Still, the new status has provoked some changes. Besides the updated logo and name (it's OCZ Storage Solutions now), they are related to the model range. For the last few years OCZ has been using a lot of Micron flash memory in its SSDs which, by the way, was one of the reasons for OCZ’s financial troubles. Micron didn’t offer its memory at attractive prices and occasionally even failed to deliver it in time, provoking a shortage of OCZ-branded SSDs on the market. Unfortunately for OCZ, it couldn’t find another partner without losing its independent status, which is not a surprise considering the overall deficit of flash memory. But now these troubles are a thing of the past as all of OCZ products are being quickly modified to use Toshiba’s flash memory.

Well, the transition doesn’t seem to be a trivial task. OCZ SSDs used to be equipped with flash memory with ONFI interface whereas Toshiba, together with Samsung and SanDisk, has been promoting the alternative Toggle Mode interface. So every SSD platform from OCZ needs some adaptation, at least on the firmware level. The good news is that as part of its business optimization OCZ had removed all entry-level products from its model range, so there remained but two up-to-date consumer-class models: Vector and Vertex 450. Thus, the new Vector 150 and Vertex 460 drives are in fact the same two models adapted for Toshiba’s flash memory.

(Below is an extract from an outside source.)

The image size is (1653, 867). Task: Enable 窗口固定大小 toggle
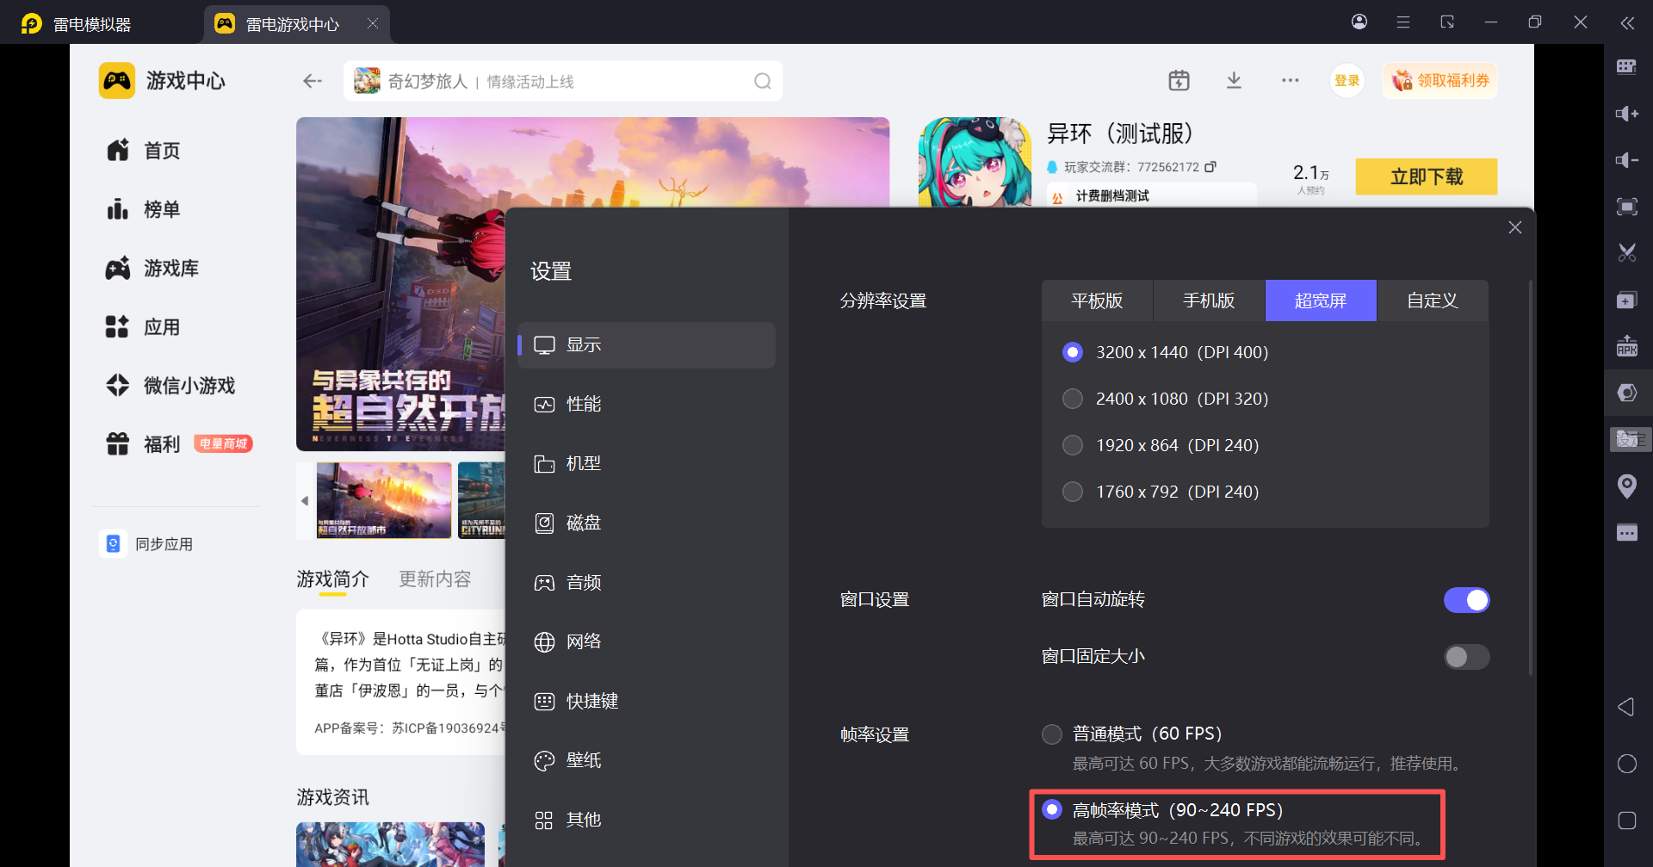tap(1467, 656)
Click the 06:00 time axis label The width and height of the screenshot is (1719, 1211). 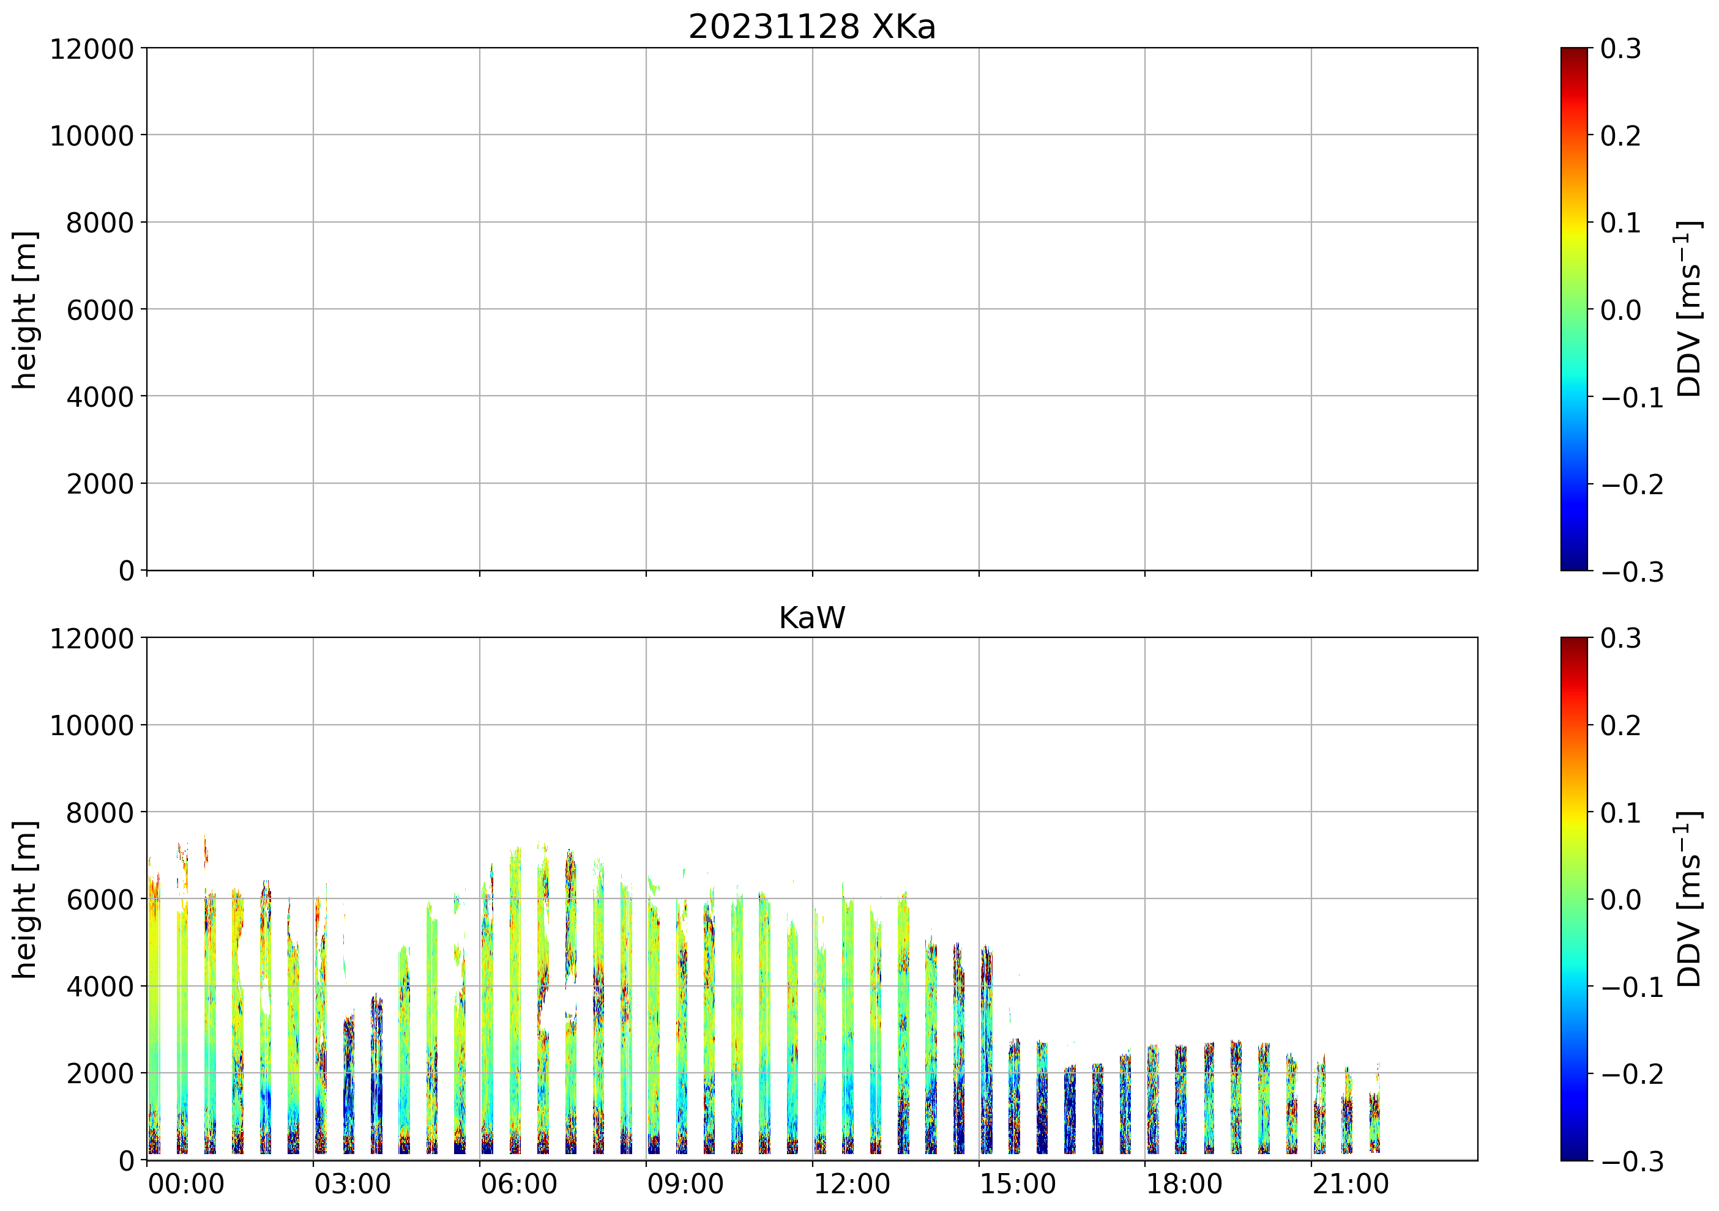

OCZ’s modern SSDs are all based on the Indilinx Barefoot 3 controller, so both SSD models were adapted in the same way, but the flagship Vector 150 came to the market first, even before OCZ's deal with Toshiba. The Vertex 460 was announced when OCZ Technology had already changed its name into OCZ Storage Solutions. Anyway, the two products are very similar, so we are going to discuss them both together in this review. We've got 240GB versions of both SSDs.